Jena University Language & Information Engineering (JULIE) Lab, Friedrich-Schiller-Universität Jena, Jena, Germany.
Medizinische Informatik, TU München, München, Germany.
Stud Health Technol Inform. 2024 Jan 25;310:599-603. doi: 10.3233/SHTI231035.

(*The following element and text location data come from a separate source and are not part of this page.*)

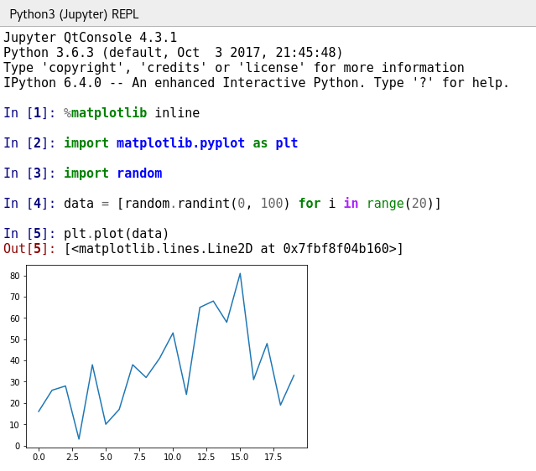Screen dimensions: 536x471
Task: Click the %matplotlib inline command text
Action: (132, 112)
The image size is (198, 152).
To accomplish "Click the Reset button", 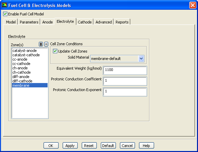I will point(89,146).
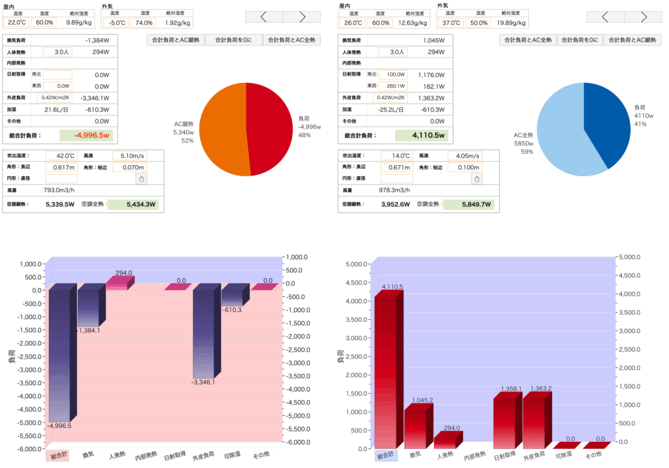Click 合計負荷を0に above the blue pie chart
Screen dimensions: 669x468
click(579, 40)
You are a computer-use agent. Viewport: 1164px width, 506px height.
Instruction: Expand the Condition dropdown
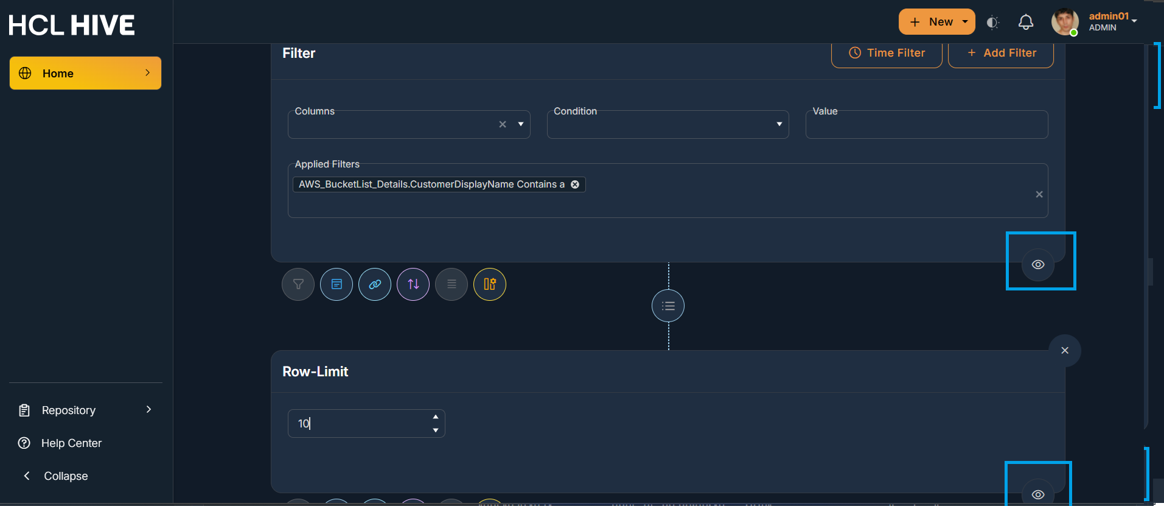779,124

We here report on one of the outcomes of a large-scale German research program, the Medical Informatics Initiative (MII), aiming at the development of a solid data and software infrastructure for German-language clinical natural language processing. Within this framework, we have developed 3000PA, a national clinical reference corpus composed of patient records from three clinical university sites and annotated with a multitude of semantic annotation layers (including medical named entities, semantic and temporal relations between entities, as well as certainty and negation information related to entities and relations). This non-sharable corpus has been complemented by three sharable ones (JSYNCC, GGPONC, and GRASCCO). Overall, 3000PA, JSYNCC and GRASCCO feature about 2.1 million metadata points.
我们在此报告德国大型研究计划——医学信息学倡议(MII)的成果之一,该计划旨在为德语临床自然语言处理开发坚实的数据和软件基础。在此框架内,我们开发了 3000PA,这是一个由来自三个临床大学的患者记录组成的国家临床参考语料库,并使用多种语义注释层进行了注释(包括医学命名实体、实体之间的语义和时间关系,以及与实体和关系相关的确定性和否定信息)。这个不可共享的语料库由三个可共享的语料库(JSYNCC、GGPONC 和 GRASCCO)进行了补充。总体而言,3000PA、JSYNCC 和 GRASCCO 包含约 210 万条元数据。